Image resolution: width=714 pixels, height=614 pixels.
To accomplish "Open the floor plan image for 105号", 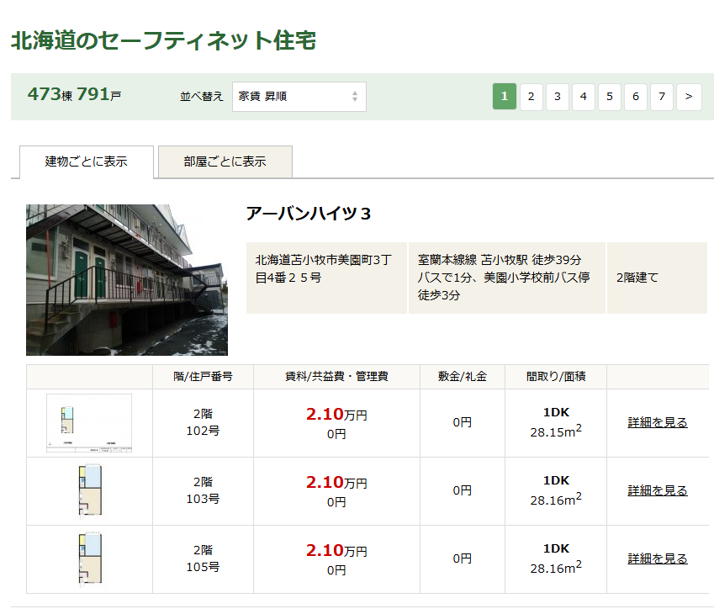I will point(88,558).
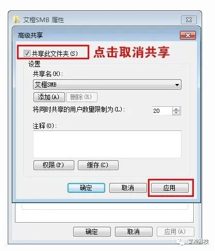The height and width of the screenshot is (251, 215).
Task: Open the 缓存(C) caching button
Action: pyautogui.click(x=98, y=165)
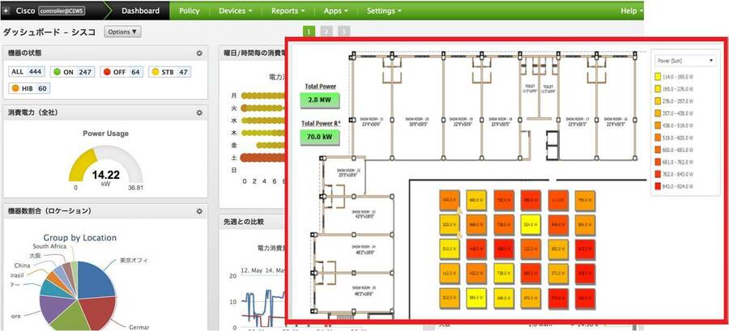
Task: Click the Total Power 2.8 MW box
Action: [x=320, y=100]
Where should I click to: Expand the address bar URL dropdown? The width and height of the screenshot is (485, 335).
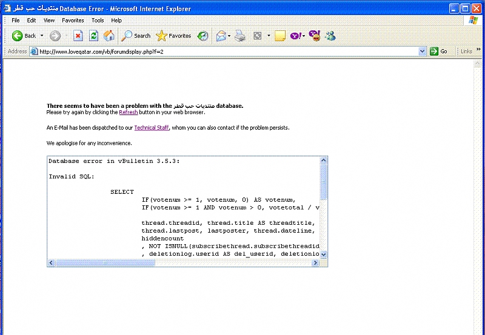(423, 51)
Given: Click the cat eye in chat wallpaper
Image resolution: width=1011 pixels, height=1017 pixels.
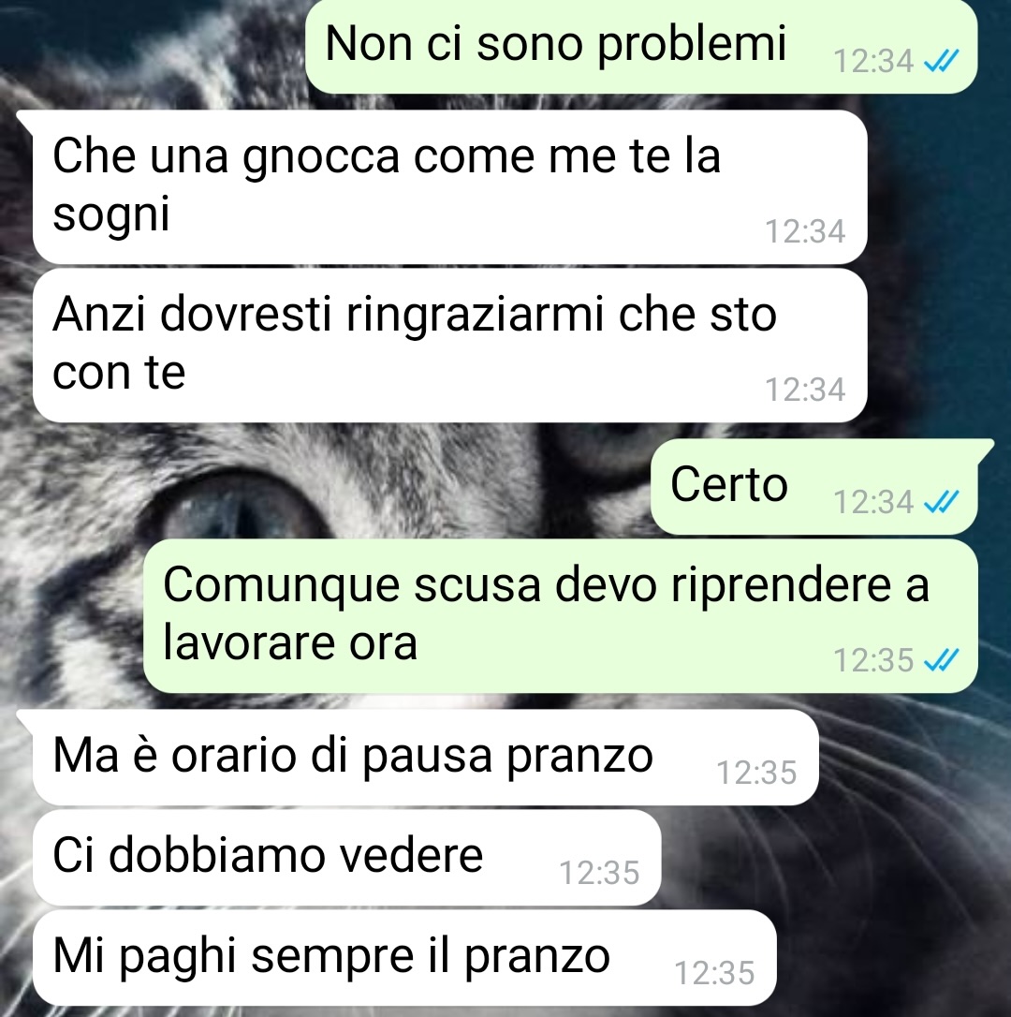Looking at the screenshot, I should coord(239,508).

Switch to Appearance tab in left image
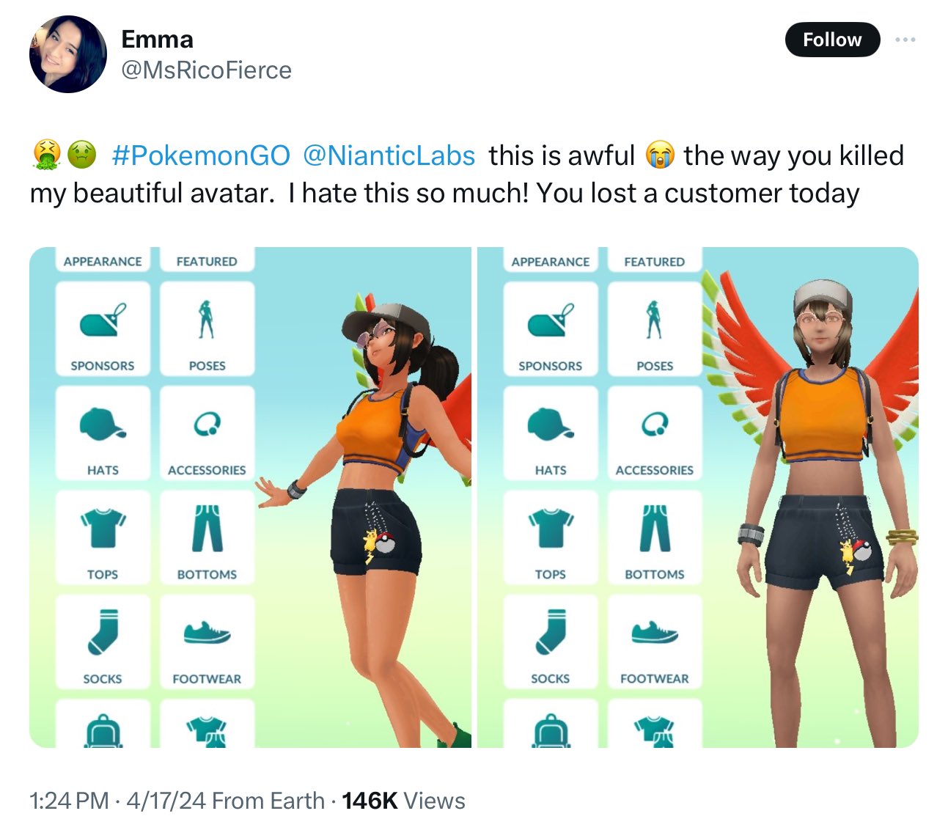point(103,260)
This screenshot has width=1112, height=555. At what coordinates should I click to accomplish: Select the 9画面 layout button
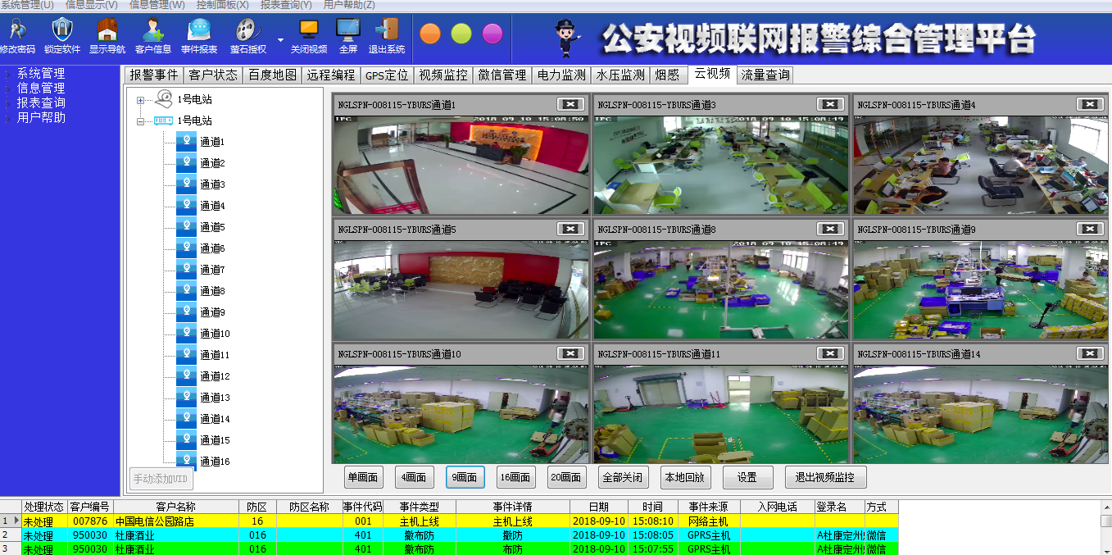pyautogui.click(x=465, y=477)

**TASK TO COMPLETE:** Do not copy pictures. Restate exactly the lines from the one containing "Where should I" through the last line of the records.

**RESPONSE TO THIS EXERCISE:**
Where should I click to: Expand the address bar URL dropdown? The width and height of the screenshot is (485, 335).
(423, 51)
Given: Click the cat eye in chat wallpaper
Image resolution: width=1011 pixels, height=1017 pixels.
Looking at the screenshot, I should coord(239,508).

Switch to Appearance tab in left image
point(103,260)
This screenshot has width=1112, height=555. At what coordinates should I click to accomplish: Select the 9画面 layout button
pyautogui.click(x=465, y=477)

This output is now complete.